India's Foreign Trade Policy

The five-year foreign trade policy that was announced by the Commerce Ministry on 27 August to better India's present shameful share of 1.5 percent in total global trade has several limitations. In fact, it is a hesitant step, as the document dishes out the roadmap for just two years instead of five, citing recession.

Situation of Global Economy
The export target declared in it is also not ambitious because the mention of $200 billion export a year was also made in the policy presented five years ago. But these limitations cannot be ignored in view of the unusual situations of global economy.

The present situation demands such practicality. But more commendable thing in it is that there is a glimpse of concrete effort to free the export sector after a long time from the shadow of the United States and Europe.

Export Growth
India's 70 percent export gone to just three destinations-the United States, Europe, and Japan. Since these three places have emerged later as centers of global recession, it was quite natural that, with their falling demand, India's export sector also had to go down.
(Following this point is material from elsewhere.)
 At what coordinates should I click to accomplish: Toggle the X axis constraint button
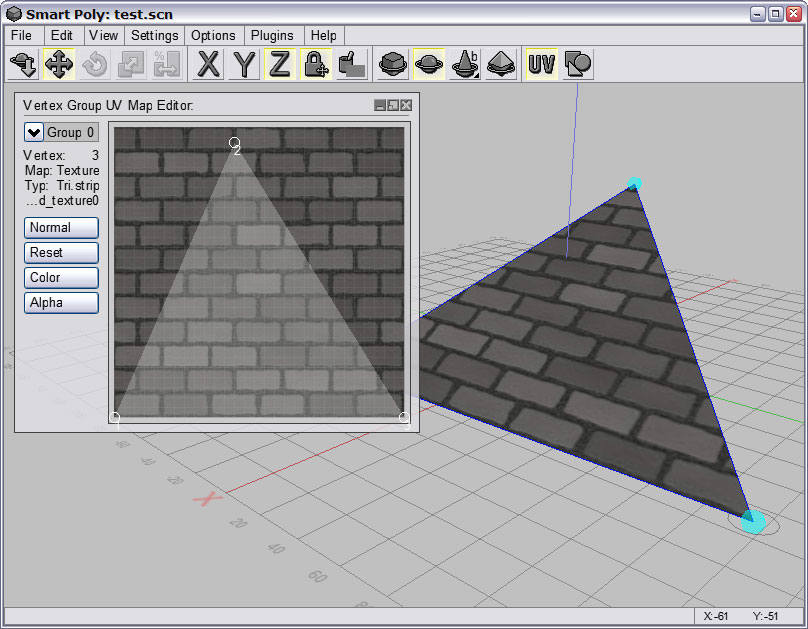click(x=208, y=65)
Learning a lesson from the export registering a drop of 30 percent in the past 10 months, the Commerce Ministry has now declared export targets for Latin America and several African countries. Similarly, the decision to continue tax exemption and different concessions for exporters is also in the right direction, because exporters suffering from a strong Rupee and cold demand from developed countries badly needed some relief.

Weakness in Export Market
However, the biggest weakness of the Indian export market is that it is compelled to sell goods at 20 percent higher prices than main rival countries such as China, Bangladesh, Vietnam, and Cambodia, etc. The high interest rates of export and extremely high transaction costs are the main reasons for it, which have not received adequate attention in the new foreign trade policy.
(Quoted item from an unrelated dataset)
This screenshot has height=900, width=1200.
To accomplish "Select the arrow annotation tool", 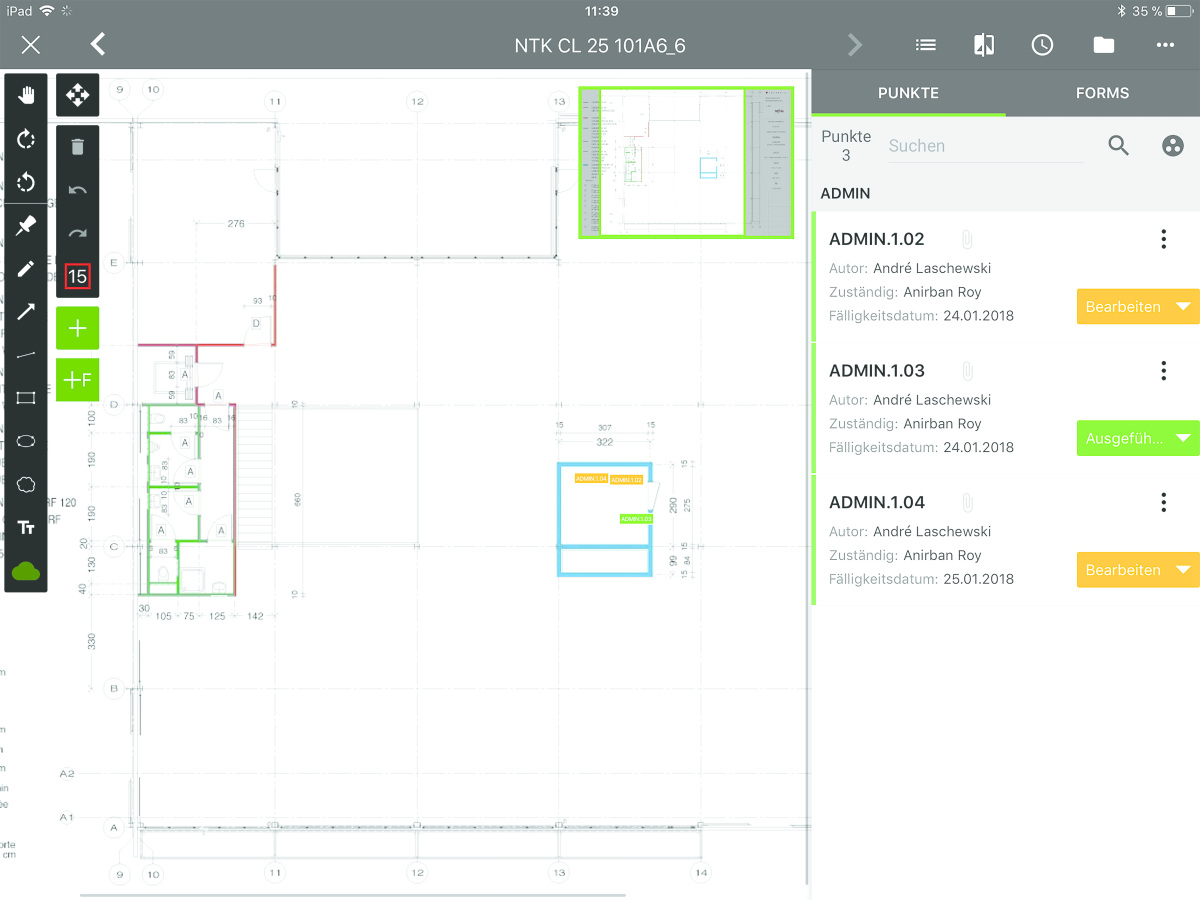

There has been some effort in this direction through abolishing the fees for applying for different incentive schemes and increasing the facility of electronic transaction, but overall, there does not appear to be any major improvement through such petty steps. It is not without reason that most export organizations are not very enthusiastic about this policy. More dialogue with exporters-importers could perhaps have been the foundation of a better foreign trade policy.